夢というか、入学初日に少し良い気分になったので、柄にもなく昔のことを思い出した。

色々、思い出している内にそのまま寝てしまい、途中から記憶を辿っているのか、覚えていることが夢になっているか、バベル自身も明朝起きるまで、わからないだろう。


暗雲立ち込める山奥に数人の冒険者たちは迷い込んでいた。

彼らの目的は、希少モンスターの討伐であった。

特に何か被害があってのクエストではなく、ただそのモンスターから取れる素材が欲しかっただけだ。

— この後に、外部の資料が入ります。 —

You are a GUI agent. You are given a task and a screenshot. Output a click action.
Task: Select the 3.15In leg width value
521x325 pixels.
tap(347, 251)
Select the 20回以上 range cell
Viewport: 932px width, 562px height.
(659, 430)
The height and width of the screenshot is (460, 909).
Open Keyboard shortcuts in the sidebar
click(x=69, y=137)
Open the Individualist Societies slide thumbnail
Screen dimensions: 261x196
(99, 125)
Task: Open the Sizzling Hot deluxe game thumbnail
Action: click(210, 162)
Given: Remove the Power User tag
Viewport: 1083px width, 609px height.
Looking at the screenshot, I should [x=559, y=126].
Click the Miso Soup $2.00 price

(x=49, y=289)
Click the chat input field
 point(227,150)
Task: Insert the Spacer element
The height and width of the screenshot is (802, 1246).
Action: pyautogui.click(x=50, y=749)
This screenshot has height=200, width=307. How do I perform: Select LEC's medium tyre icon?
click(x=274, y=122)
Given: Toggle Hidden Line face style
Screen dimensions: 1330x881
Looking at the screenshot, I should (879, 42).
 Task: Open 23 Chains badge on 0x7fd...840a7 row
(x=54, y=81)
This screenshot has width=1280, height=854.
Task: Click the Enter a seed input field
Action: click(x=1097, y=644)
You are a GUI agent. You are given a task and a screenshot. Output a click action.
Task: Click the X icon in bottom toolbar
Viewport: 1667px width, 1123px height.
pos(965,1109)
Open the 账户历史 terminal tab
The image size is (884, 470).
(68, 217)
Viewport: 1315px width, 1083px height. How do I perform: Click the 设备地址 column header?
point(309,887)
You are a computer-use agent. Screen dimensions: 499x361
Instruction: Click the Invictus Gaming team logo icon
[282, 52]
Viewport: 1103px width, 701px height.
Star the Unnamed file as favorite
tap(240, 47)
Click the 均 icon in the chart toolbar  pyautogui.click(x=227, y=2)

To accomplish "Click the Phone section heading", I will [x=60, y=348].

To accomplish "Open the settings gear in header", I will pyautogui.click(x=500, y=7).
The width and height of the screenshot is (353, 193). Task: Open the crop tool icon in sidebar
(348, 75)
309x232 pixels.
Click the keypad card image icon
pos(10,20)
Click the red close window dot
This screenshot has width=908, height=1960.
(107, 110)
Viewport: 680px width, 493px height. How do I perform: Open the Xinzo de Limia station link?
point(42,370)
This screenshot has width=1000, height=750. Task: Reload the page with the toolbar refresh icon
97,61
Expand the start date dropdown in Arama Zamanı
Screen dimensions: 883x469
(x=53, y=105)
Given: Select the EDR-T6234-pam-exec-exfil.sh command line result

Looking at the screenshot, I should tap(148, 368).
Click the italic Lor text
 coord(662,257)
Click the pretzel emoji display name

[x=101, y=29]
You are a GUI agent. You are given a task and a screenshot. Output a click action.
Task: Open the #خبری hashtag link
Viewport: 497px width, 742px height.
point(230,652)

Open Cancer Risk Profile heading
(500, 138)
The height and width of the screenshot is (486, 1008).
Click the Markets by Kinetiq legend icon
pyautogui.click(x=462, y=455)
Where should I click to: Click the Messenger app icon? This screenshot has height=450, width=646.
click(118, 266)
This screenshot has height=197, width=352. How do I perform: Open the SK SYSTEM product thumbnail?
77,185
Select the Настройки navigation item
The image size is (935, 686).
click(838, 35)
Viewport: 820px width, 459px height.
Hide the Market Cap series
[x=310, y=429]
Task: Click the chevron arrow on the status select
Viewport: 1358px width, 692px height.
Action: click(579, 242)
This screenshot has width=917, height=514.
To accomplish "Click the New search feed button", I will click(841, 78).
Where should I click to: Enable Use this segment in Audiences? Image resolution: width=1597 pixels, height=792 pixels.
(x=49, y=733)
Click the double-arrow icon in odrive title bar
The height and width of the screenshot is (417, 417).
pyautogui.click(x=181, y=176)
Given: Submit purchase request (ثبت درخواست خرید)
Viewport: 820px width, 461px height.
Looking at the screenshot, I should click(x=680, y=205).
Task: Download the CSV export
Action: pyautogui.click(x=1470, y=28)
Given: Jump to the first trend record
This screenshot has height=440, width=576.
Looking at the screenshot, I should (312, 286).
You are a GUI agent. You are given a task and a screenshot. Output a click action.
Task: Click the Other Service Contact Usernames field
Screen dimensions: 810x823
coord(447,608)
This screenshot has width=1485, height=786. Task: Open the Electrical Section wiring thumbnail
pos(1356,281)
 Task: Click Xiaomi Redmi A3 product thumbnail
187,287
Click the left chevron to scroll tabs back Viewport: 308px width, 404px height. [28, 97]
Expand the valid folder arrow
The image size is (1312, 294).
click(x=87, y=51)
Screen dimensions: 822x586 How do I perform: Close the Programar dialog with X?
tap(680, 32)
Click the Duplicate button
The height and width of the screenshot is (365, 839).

希少モンスターなだけあって、その生息地を特定が難しかった。

あらゆる伝手を使って、ようやくこの山奥にたどり着いたのだ。

意気揚々と、入山したのだが、彼らがそのモンスターに出会うことはなかった。

「がは!」

5人の冒険者の内、彼は血を吐いて、四体目の屍になった。

最後の一人は、武器を構え、カチカチと鎧や剣が震えて音がなっていた。

4つの屍の上を、文字通り蹂躙しながら『それ』は近づいてきた。

「な、なんなんだよ!?おまえは!?」

冒険者は『それ』に向かい、声を荒げる。

「なんなんだぁ?」

『それ』は答える。

「それは、こっちのせりふだよ。ひとんちの庭に、かってにはいりこんできたくせに」

『それ』の声はあまりにも幼く、あまりにも恐ろしかった。

「にいちゃんや、ねえちゃんたちからは、かってに庭にはいる奴らはみんなドロボウだから、殺しとけって、いわれてるんだ」

「ち、ちがう!俺達は冒険者で・・・」

目の前まで近づいてきた『それ』は、明らかに子どもだった。

赤い髪、赤い瞳、何故か上半身は裸。

右手も赤かった。仲間の返り血だった。

「ここには、モンスターを討伐に来ただけで・・・」

「あっそ」

音もなく、薙いだ手刀は最後の冒険者の首をはねた。

5つ目の屍を前にして、『それ』、バベル・キルブライトは呟いた。

「服を脱いで正解だな。返り血って、落ちにくいからな。父ちゃんに怒られるところだった」

ほっと、胸をなでおろし、5つの屍になんら感情が湧くことなく、その場を去った。


キルブライト家三男、バベル。

彼の家族構成は、父と兄二人、姉が二人の六人家族。

母は、彼を産んだその日に他界している。

実家の城には、母の肖像画があるが、それを見てもバベルは特に何も感じなかった。

あったことのない人間の生き死にに感情が動くほうがどうかしている。

バベルは思っていた。母の命日には、家族揃って母を偲ぶのが恒例となっているが、バベルは参加したことがなかった。家族は、バベルの主義主張を理解しているから、何も言わなかった。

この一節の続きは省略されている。